THE DREAMS OF MIKE SANTINO

I’m kind of the family weirdo. The purple sheep of the family, if you will. That isn’t to say that my family doesn’t have its share of oddballs. For sure, they do. But they’re kind of weird in an everyday, journeyman sense. I’m “probably going to end up on the news one day” weird.

There’s a gap between me and the people I love. They love me. They just don’t understand me.

Maybe the biggest gap has always been between me and my old man. Don’t get me wrong, my Dad is weird in his own way. He’s a bit of a character. Those who know me best have heard more than a few hilarious stories about my Pop. A couple of them are legendary. Yet he’s always been a pretty normal, blue collar guy.

When I was young, he was a mechanic. After school, I would sometimes get dropped off at his work and have to wait in the tiny waiting room with only four old, worn out chairs, a gumball machine and an antenna television that only seemed to play soap operas. Every once in a while one of the other mechanics would walk through, look at me and say “What’s happening, Little Eskimo?”

My father is a first generation American. My grandfather came from the Philippines around World War II. I assume the men that worked there didn’t know what a Filipino was, so they called him Eskimo. Which made me Little Eskimo. Yes, my first nickname was kind of racist, but I liked being Little Eskimo. It implied a similarity between me and my Pop that I never really felt. Even at that very young age, I knew I wasn’t anything like him.

Pop was a guy who worked with his hands. I was a little boy who just wanted to be one of the Dukes of Hazzard. He watched the Saints and loved to fish. To this day, I hate both of those things.

Once, he actually tried to bribe me into enjoying fishing. I was probably 7 or 8 years old. He told me that if I went fishing with him and caught the biggest fish, he would give me five dollars. This was a king’s ransom for a little boy in those days. The weird part? I won the bet. I caught a giant redfish! He got like five filets off this one catch. True to his word, Pop paid me my five bucks and we had fried redfish for dinner. While we were eating, he looked at me and asked “you ready to go fishing again next weekend??”

I didn’t even pause. “Nope.”

And I never went fishing again. I got the five bucks and I basically caught Jaws. There was nothing left to conquer.

Now that I’m much older, I often wonder if my old man hadn’t pulled a fast one and somehow tricked me into thinking I’d caught the fish so I would be excited about fishing. If he did, it’s a much better story.

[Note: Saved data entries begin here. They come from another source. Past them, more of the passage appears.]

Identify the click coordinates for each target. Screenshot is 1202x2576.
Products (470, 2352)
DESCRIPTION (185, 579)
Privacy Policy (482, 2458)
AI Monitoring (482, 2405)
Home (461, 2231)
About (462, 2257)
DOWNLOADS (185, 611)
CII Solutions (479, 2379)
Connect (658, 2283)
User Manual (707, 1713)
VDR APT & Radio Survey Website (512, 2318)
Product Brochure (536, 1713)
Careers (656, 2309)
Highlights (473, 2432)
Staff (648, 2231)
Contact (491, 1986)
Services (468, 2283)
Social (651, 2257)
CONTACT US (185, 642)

No, we never had much in common, except a love for motorcycles. It’s the only thing of his that I took to, though he did cheat a bit. He had me on the back of his old Yamaha bike from the time I could walk.

In every other notable way, we were opposites. But over the years, I’ve come to understand him better. At least I thought so.

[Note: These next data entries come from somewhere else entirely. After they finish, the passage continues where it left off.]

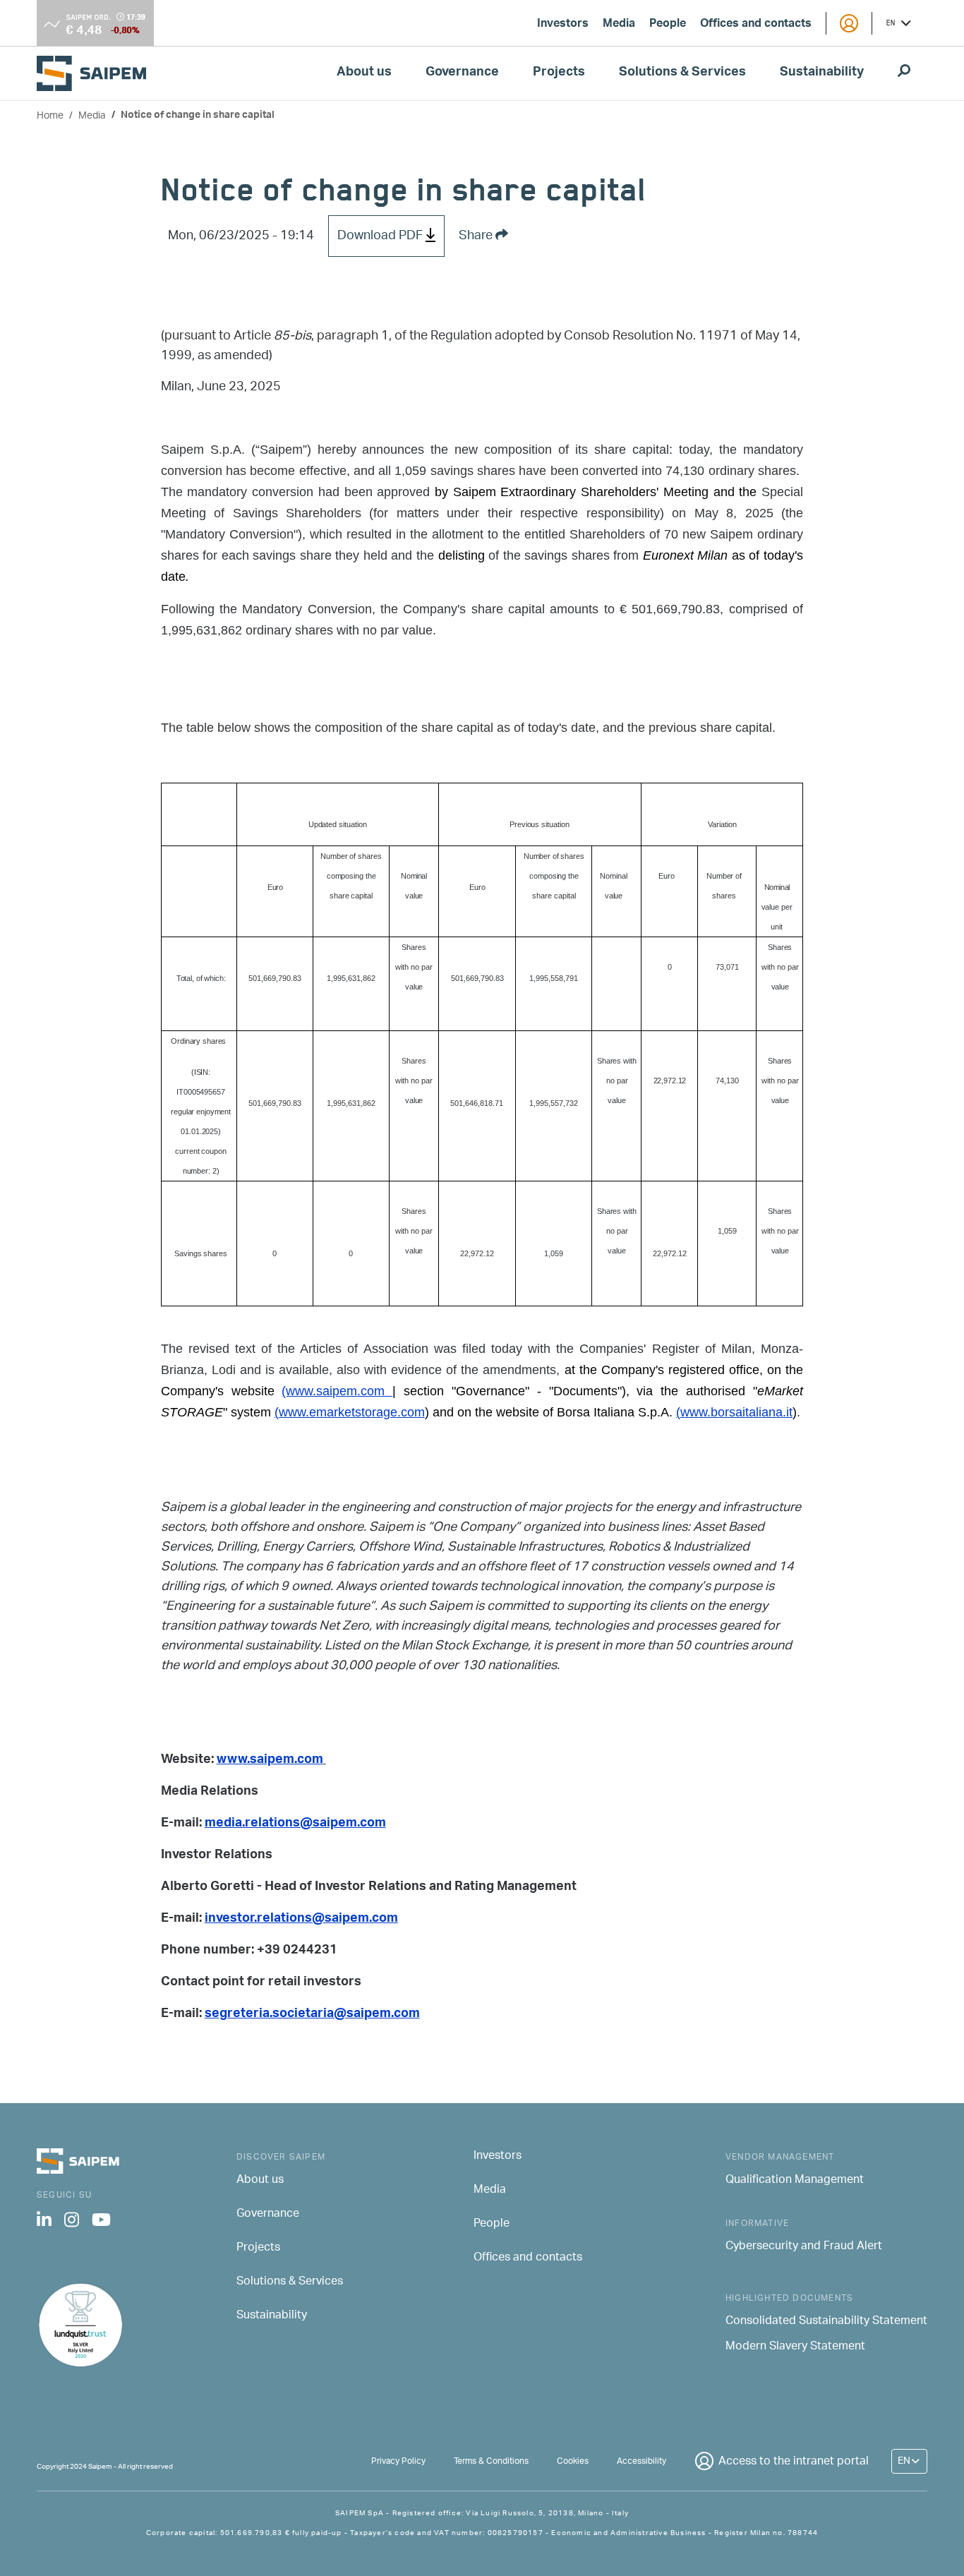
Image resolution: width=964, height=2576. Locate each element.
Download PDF (381, 236)
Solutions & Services (682, 73)
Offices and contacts (756, 24)
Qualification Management (794, 2180)
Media (619, 24)
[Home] (97, 73)
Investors (563, 24)
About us (364, 73)
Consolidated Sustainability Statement (826, 2321)
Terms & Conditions (491, 2461)
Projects (559, 73)
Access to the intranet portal (793, 2462)
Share (477, 236)
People (667, 24)
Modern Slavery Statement (795, 2347)
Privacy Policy (398, 2461)
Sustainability (822, 73)
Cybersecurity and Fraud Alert (803, 2247)
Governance (462, 73)
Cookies (573, 2461)
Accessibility (641, 2461)
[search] (904, 73)
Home (50, 116)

One day, not so long ago, he was over at the house working on something or other. Maybe the washing machine? Whatever. It was something I wasn’t wired to do. Somewhere during his chatting, he said something strange.

“Ever since I was a kid, I’ve wanted to go to Yellowstone Park.”

I know that might sound mundane to most. But in my forty plus years, I had never heard him talk like that. Eskimo Senior was not the sort of man you would expect to have dreams. The man doesn’t like going around the corner, much less across the country. But as dreams go, this one was pretty achievable.

Or so I thought. When I questioned him further, he declared that he would not fly there. The man wants to drive from New Orleans to Jackson, Wyoming. “Well Dad, I guess some dreams don’t come true.”

That was a few years ago. His mother— my grandmother —had died not long before then, at the age of 92. One of my regrets was not asking Grandma more questions. I asked things occasionally when I would visit. But I didn’t write them down, or heaven forbid, record them. For instance, when I found out that my Uncle Danny was actually Uncle Maurice. I asked her why he was called Danny. I don’t remember what the answer was… but it was ridiculous. And I wish I had recorded it, because no one else remembers. They all just continue to call him Danny as if it were a perfectly normal nickname.

I didn’t ask enough questions with the time we had. But it was far more than I’d ever had the chance to ask my Grandfather. He had dementia when I was little and died when I was ten. I’ve long suspected this was a man whose story deserved to be told. He was a little Asian guy who came to America in the 1940s and married a white woman. I have to imagine his life was wild. And unfortunately he didn’t like talking to his kids about the old country. Those stories may be lost forever.

All of this makes me think about my Pop. Like maybe I should take that road trip with him. Not just for him. Maybe I need to do it for me as well. So that one day I’m not asking myself why I didn’t ask some question or another.

And in the end, I’m a storyteller. And I think this is a story that needs to be told.